Although the sensitivity of the DSE method was slightly lower than that of the disk elution method (a 100.0% sensitivity and specificity reported in Khan et al’s study),9 it is worth noting that the results of the DSE method can be determined within 8 h, while the result of the disk elution method should be read visually after 16~20 h of incubation. According to our practice, an obvious inhibition zone could be observed and measured after incubation at 35°C for 8 h, because of the fast growth rate of Enterobacterales (Figure 1b). Recently, EUCAST has defined a methodology for disk diffusion RAST, which was originally used in the performed directly in positive blood culture bottles, with the breakpoint of CZA to E. coli and K. pneumoniae for short incubations of 4, 6, and 8 h,12 while CLSI has also defined the RAST with the breakpoint of ATM for short incubations of 8~10 h.10 Therefore, considering the above two guidelines, the incubation time setting for this study was 8 h. In the study by Khan et al, the inhibition area of Enterobacterales could also be observed after incubation at 35°C for 8 h when the strip stacking and strip crossing methods were carried out.9 However, neither CLSI nor EUCAST has a standard for the interpretation of relevant results at the time point of 8 h, therefore, the results of the strip stacking and strip crossing methods cannot be determined as quickly as those of the DSE method.

As a user-friendly method, disk elution is mainly used to determine the susceptibility to colistin, and the volume of MH broth as the eluent is usually 10 mL.15,16 In this study, 20 μL of sterile saline was used as the eluent and assisted in the diffusion of the agent contained in the upper disk to the agar. Because the absorption capacity of a single commercial disk is 20 μL,17 this micro-eluent does not have an adverse effect on the bottom disk.

To further evaluate the stability and repeatability of the tests, a reproducibility study was performed for the DSE method with CBA as the reference. Except for the isolates ECO5061 and ECO8096, the results of DSE were consistent with those of CBA, and the above results were stable appeared in all three independent tests (Tables 1 and S2). As the results of strains ECO5061 and ECO8096 detected by DSE showed no interaction but those detected by CBA showed synergy, both results were defined as MIE (Tables 1 and S2). According to the β-lactamase detection results in this study, the two isolates did not have any peculiar characteristics (Table S1), and further research will be conducted to determine whether there are other resistance mechanisms. Taken together, the results of the DSE method were repeatable and precise, with 93.8% CA, 0.0% VME, 0.0% ME, and 6.2% MIE over three days of testing (Table 2).

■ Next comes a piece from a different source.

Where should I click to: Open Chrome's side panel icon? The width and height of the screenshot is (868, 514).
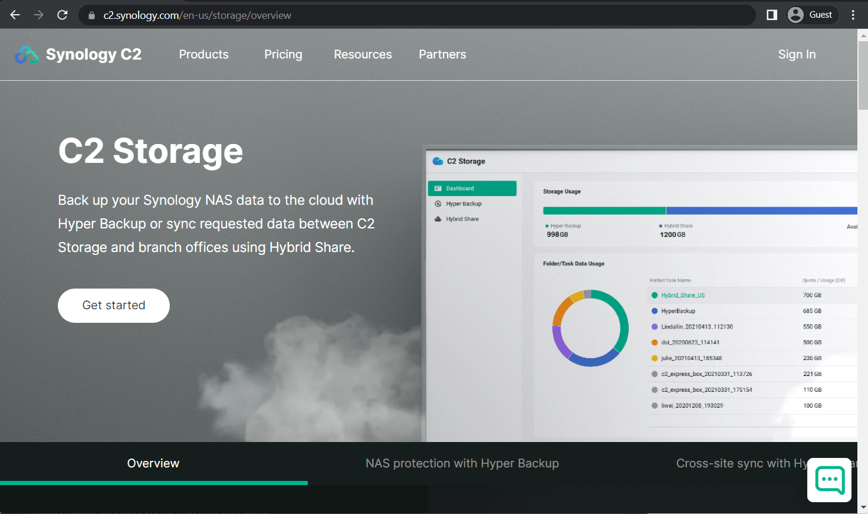point(771,15)
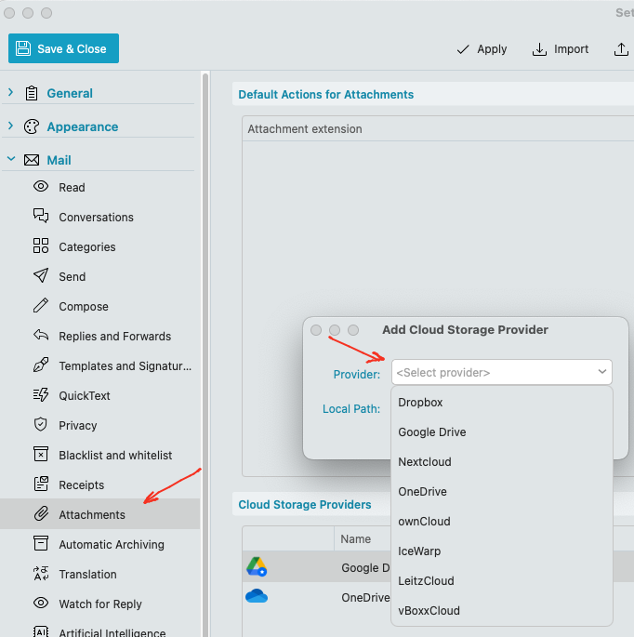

Table 2 Evaluation of the Qualitative and Reproducible Performance of the DSE Method

Conclusion

In summary, we describe a simple, rapid and practical method for use in clinical microbiology laboratories to perform ATM-CZA combination testing. Although the strains included in this study were limited in number, the results were encouraging and exhibited excellent reproducibility. Further evaluation in a large multicentre validation study with more CRE isolates and other organisms should be performed to further improve the clinical application potential of the DSE method.

Author Contributions

All authors made a significant contribution to the work reported, whether in the conception, study design, execution, acquisition of data, analysis and interpretation, or in all these areas; took part in drafting, revising or critically reviewing the article; gave final approval of the version to be published; have agreed on the journal to which the article has been submitted; and agree to be accountable for all aspects of the work.

Funding

This study was supported by the Anhui Province University Natural Science Research Major Project of China (No. KJ2021ZD0029), Anhui Translational Medicine Research Fund Project (No. 2021zhyx-C47), and Scientific Research Fund of Anhui Medical University (No.2022xkj172).

Disclosure

The authors report no conflicts of interest in this work.